(Exercise set):
**A)** In the explanation of the pandemonium package, reproduce the stretch from "Usually, researchers look" through "fabric and origin.", replacing "mirror" with "window" wherever it occurs.
**B)** Continue the plain-language explanation of the pandemonium package from the point where it stops.

(Selected passage):
::::::::
`pandemonium`: High Dimensional Analysis in Linked… — Plain-Language Explanation

Imagine you are trying to solve a giant, complex puzzle where you have two different sets of clues. One set of clues describes what you put in (like ingredients in a recipe or settings on a machine), and the other set describes what comes out (like the taste of the cake or the machine's output).

The problem is that there are so many ingredients and so many possible tastes that it's impossible to see the pattern just by looking at a spreadsheet. You need a way to see how the ingredients together create specific tastes.

This is exactly what the pandemonium R package does. It's a digital "magic window" that helps researchers connect the dots between two high-dimensional worlds.

Here is how it works, using simple analogies:

1. The Two Rooms (Linked Spaces)

Think of your data as two separate rooms:

Room A (The Clustering Space): This is where you group things based on how similar they are. Imagine sorting a pile of mixed-up socks by color and pattern.
Room B (The Linked Space): This is where you look at the original details. Imagine looking at the same socks to see what fabric they are made of or where they were bought.

Usually, researchers look at Room A, then walk over to Room B and try to guess how they relate. pandemonium puts a giant, two-way mirror between the rooms. When you point at a group of socks in Room A, the mirror instantly highlights those exact same socks in Room B, showing you their fabric and origin.

2. The Magic Lens (Clustering)

The tool starts by organizing the data in Room A. It uses a method called hierarchical clustering, which is like folding a map. You can zoom out to see a few big regions (like continents) or zoom in to see tiny neighborhoods (like streets).

You can say, "Show me 3 big groups," or "Show me 10 small groups."
As you change the number of groups, the tool instantly updates the view in both rooms.
::::::::
(Records):

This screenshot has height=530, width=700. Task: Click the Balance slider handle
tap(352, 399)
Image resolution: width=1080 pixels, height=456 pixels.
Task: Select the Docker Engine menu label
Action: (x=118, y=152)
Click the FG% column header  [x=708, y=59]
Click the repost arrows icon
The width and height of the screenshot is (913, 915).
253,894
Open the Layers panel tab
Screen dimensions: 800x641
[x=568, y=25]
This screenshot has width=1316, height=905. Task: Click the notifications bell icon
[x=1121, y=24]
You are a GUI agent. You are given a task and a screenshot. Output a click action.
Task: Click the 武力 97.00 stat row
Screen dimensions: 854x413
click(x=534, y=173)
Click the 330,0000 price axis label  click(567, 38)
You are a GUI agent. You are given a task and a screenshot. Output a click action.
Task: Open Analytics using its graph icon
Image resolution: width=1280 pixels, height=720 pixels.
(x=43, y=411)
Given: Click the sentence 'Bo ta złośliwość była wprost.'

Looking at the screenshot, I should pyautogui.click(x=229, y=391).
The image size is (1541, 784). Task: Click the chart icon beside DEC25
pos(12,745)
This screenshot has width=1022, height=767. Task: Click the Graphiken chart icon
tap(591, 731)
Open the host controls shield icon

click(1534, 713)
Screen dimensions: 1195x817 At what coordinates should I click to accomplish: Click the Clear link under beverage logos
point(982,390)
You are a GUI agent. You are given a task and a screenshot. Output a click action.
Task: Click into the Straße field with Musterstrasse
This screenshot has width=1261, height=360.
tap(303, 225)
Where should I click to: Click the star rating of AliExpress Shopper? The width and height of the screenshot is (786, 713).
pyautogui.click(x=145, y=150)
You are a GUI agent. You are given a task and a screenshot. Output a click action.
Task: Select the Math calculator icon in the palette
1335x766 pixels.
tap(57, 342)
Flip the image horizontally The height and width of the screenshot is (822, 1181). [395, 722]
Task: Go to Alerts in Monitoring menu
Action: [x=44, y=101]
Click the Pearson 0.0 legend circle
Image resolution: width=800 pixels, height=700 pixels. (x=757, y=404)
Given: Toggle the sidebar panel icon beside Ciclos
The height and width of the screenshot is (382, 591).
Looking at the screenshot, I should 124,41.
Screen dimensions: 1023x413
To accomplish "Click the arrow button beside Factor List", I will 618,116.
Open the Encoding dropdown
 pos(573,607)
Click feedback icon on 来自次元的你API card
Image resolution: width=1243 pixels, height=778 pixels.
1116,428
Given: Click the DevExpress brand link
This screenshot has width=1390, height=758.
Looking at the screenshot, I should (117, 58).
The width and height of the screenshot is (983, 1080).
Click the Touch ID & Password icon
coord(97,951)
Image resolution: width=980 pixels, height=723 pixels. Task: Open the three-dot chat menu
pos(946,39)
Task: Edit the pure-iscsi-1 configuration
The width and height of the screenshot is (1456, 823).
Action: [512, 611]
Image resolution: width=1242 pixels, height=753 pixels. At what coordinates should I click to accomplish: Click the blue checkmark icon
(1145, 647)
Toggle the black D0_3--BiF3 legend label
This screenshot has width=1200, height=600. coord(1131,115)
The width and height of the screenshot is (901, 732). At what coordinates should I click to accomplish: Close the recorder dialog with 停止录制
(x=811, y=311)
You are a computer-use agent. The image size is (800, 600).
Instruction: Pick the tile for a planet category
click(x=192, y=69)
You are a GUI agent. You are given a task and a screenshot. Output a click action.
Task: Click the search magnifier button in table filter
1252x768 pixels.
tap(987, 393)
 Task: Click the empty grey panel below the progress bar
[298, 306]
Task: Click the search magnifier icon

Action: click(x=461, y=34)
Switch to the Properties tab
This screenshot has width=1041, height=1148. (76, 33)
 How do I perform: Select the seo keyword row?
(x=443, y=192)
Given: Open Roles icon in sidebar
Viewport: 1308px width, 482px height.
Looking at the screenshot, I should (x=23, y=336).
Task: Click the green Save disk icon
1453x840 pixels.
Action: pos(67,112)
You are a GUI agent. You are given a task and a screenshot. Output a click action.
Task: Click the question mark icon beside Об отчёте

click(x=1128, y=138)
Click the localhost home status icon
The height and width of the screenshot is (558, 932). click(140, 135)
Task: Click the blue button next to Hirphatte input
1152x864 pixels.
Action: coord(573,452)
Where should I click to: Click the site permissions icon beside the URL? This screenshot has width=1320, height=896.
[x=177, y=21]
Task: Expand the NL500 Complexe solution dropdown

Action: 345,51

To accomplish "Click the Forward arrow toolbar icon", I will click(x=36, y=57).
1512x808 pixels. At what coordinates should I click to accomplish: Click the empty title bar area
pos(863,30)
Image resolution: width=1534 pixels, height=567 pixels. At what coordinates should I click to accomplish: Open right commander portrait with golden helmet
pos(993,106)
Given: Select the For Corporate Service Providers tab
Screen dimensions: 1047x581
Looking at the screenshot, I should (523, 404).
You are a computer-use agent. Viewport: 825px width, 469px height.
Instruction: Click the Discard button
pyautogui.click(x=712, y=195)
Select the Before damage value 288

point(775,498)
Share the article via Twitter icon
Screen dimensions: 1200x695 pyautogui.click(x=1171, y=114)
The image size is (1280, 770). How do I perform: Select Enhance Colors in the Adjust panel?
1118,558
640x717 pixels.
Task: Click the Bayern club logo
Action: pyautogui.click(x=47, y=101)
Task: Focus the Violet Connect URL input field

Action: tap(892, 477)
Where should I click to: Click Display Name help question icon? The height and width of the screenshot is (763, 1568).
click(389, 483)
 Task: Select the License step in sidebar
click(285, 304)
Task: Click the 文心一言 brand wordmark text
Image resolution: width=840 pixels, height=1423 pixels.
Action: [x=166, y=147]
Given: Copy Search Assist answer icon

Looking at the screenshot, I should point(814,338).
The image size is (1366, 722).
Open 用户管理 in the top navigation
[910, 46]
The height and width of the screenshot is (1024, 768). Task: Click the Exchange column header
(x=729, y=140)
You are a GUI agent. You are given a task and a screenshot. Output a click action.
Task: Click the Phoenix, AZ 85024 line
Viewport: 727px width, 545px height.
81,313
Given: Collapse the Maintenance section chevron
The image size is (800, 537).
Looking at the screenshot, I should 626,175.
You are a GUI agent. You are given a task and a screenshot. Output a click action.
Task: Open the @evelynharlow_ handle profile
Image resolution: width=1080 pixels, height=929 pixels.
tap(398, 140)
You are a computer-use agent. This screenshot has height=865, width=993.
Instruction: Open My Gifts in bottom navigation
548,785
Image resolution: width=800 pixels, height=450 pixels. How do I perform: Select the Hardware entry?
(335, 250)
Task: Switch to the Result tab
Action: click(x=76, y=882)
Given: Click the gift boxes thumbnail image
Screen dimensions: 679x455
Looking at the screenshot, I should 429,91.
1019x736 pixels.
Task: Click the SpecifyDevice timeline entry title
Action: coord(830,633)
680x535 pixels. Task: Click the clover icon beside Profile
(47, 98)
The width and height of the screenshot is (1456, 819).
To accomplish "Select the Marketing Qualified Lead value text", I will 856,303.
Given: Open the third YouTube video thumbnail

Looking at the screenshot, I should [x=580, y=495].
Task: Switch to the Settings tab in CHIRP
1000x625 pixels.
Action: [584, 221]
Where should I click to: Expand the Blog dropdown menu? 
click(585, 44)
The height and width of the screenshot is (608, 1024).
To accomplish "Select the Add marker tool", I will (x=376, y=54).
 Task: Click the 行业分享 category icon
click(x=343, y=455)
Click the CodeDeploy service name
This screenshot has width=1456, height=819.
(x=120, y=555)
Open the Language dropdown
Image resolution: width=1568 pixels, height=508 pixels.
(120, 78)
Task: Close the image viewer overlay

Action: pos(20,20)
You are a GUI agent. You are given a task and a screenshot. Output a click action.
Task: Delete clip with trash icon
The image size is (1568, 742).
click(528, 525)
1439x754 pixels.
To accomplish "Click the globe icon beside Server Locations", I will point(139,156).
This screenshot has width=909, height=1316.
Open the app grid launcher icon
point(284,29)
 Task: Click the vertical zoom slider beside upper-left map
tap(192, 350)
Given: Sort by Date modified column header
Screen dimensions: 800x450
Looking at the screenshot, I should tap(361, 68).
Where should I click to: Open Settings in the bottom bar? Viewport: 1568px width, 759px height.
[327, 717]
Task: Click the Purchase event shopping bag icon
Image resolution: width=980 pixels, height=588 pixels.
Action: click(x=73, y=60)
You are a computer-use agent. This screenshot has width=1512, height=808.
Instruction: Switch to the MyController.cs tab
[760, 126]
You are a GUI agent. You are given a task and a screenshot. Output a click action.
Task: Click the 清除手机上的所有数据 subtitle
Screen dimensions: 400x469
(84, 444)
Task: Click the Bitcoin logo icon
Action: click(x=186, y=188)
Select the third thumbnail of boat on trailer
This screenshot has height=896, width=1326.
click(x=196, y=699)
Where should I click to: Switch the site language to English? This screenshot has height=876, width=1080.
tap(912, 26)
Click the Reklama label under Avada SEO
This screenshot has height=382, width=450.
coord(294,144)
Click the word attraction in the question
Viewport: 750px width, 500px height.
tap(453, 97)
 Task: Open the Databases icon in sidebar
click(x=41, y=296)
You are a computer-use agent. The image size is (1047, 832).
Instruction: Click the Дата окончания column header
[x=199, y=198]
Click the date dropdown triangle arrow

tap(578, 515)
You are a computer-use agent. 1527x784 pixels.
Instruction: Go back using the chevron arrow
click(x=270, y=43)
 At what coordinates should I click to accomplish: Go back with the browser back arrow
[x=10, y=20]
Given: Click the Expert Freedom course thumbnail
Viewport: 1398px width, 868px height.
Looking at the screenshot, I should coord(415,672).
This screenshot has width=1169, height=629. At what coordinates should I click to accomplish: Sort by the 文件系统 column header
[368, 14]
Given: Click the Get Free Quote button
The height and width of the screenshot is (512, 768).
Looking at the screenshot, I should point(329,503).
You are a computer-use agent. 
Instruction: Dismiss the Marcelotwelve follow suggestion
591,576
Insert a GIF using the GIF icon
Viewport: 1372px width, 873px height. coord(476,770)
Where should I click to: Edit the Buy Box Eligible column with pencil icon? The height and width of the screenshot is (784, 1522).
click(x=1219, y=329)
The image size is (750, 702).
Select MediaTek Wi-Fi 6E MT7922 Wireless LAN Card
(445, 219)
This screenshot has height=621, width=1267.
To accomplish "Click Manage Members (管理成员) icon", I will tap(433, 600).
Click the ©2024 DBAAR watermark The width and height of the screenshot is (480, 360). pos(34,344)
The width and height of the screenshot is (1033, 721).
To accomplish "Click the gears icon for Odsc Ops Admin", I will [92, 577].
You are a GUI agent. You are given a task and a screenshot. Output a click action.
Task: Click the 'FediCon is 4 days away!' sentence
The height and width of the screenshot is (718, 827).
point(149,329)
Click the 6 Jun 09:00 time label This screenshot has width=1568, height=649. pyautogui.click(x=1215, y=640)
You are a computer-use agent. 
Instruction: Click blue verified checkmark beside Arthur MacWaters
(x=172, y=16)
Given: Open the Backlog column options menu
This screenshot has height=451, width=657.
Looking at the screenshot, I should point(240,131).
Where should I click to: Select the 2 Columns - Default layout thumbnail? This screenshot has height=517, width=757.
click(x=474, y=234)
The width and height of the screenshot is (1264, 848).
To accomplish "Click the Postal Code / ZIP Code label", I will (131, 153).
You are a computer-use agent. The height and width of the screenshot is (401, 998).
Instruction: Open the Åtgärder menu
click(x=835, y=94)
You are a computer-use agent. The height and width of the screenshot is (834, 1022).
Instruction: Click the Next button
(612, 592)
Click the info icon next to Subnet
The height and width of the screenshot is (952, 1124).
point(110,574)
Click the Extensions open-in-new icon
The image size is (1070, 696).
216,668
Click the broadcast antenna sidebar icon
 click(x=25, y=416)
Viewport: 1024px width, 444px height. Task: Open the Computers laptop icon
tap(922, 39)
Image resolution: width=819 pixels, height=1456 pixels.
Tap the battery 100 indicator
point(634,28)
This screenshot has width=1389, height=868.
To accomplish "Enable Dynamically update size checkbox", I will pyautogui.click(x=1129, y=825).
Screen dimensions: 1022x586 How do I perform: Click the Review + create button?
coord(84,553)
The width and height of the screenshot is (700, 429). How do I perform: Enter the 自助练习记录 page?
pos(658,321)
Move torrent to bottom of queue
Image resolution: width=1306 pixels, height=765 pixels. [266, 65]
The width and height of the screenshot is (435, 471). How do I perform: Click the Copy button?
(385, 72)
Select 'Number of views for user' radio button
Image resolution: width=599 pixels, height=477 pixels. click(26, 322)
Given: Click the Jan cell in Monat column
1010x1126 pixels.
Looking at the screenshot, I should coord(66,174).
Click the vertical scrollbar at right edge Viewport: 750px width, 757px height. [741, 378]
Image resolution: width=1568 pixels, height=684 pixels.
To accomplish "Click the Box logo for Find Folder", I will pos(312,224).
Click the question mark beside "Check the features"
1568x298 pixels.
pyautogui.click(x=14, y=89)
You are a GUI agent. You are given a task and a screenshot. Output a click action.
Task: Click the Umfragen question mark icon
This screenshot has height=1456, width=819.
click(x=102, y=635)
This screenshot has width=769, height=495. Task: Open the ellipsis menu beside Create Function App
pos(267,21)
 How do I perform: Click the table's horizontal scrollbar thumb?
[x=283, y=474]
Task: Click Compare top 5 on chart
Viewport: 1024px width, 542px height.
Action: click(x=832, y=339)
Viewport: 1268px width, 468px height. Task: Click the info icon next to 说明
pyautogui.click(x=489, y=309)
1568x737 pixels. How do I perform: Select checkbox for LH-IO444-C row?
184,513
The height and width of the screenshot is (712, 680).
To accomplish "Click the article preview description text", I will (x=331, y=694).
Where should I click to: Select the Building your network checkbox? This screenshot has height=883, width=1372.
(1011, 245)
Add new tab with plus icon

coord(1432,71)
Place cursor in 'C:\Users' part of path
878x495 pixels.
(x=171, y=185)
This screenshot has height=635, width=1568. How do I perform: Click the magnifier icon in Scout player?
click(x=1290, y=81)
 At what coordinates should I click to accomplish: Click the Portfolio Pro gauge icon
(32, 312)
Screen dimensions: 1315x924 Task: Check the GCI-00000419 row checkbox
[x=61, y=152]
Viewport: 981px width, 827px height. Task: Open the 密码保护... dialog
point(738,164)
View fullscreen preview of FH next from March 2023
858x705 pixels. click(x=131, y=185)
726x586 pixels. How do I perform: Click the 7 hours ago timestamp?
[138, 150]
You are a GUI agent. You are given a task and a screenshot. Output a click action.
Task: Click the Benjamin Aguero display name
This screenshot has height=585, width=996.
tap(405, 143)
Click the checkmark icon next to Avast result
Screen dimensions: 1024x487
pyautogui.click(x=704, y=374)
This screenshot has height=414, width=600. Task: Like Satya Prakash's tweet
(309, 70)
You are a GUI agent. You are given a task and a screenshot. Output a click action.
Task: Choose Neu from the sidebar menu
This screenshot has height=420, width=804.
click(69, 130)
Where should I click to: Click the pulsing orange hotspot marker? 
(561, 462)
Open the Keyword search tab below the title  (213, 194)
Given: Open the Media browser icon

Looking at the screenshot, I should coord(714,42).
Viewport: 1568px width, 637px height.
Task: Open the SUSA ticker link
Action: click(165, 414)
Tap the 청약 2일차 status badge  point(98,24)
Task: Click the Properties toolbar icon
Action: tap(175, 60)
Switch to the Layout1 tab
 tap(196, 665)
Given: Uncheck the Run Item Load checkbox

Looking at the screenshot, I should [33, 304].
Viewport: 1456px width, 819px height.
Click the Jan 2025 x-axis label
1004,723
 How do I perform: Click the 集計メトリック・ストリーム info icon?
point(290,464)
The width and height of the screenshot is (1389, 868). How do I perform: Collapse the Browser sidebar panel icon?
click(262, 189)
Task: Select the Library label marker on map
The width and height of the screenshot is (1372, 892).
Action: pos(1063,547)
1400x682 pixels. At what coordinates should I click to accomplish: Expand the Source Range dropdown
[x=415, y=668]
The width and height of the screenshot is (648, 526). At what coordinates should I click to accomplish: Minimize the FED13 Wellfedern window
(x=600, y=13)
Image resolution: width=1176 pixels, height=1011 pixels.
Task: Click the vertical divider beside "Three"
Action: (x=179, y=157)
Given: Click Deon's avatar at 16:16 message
::::::::
(Outputs by task):
**A)**
Usually, researchers look at Room A, then walk over to Room B and try to guess how they relate. pandemonium puts a giant, two-way window between the rooms. When you point at a group of socks in Room A, the window instantly highlights those exact same socks in Room B, showing you their fabric and origin.

**B)**
3. The Moving Camera (Tours and Projections)

Since the data has too many dimensions to draw on a flat piece of paper, the tool uses two special camera tricks to flatten the 3D (or 100D) world into a 2D screen:

The Non-Linear Lens (UMAP/t-SNE): This is like a funhouse mirror that squishes and stretches the data to show which points are naturally close to each other, even if they are far apart in the raw numbers.
The Animated Tour: This is like a drone flying through a cloud of data points. Instead of a static photo, you get a video that slowly rotates the cloud, letting you see hidden shapes and gaps that you would miss if you just looked at one angle.

4. The "Brush" (Interactive Selection)

This is the most powerful feature. Imagine you have a paintbrush.

You paint a specific cluster of points in the "drone video" (Room A).
Instantly, those same points light up in the "static map" (Room B).
This lets you ask questions like: "Why do all these points that look similar in the output (Room A) have such different temperatures and humidity levels in the input (Room B)?"

Real-World Examples from the Paper

The authors tested this tool on two very different problems to show how it works:

Example 1: The Bike Rental Machine (Machine Learning)

The Setup: They had a computer model that predicts how many bikes people will rent based on weather (temperature, wind, rain).
The Problem: They wanted to know which weather combinations make the model act strangely or predict well.
The Solution: They grouped the model's internal "thoughts" (activations) into clusters. Then, they used the mirror to look at the weather data for those groups. They discovered that specific combinations of temperature and humidity were the main drivers for separating the groups. They also checked the "mistakes" (residuals) the model made and saw that the model was actually doing a good job everywhere, with no weird blind spots.

Example 2: The Particle Physics Puzzle (Physics)

The Setup: Physicists have a complex model with 150 knobs (parameters) that they turn to match experimental data about subatomic particles.
The Problem: With 150 knobs, it's impossible to know which ones actually matter.
The Solution: They took a smaller set of 6 knobs and 16 measurements. They grouped the measurements that looked similar. Then, they looked at the "knobs" for those groups. The tool revealed that only two specific knobs (out of the six) were responsible for creating the distinct groups. The other four knobs didn't seem to change the outcome much.

Why This Matters

Before tools like pandemonium, figuring out these connections was like trying to find a needle in a haystack while wearing blindfold. You might guess, but you couldn't see the pattern.

This package doesn't just crunch numbers; it lets you explore. It allows you to:

Group data by similarity.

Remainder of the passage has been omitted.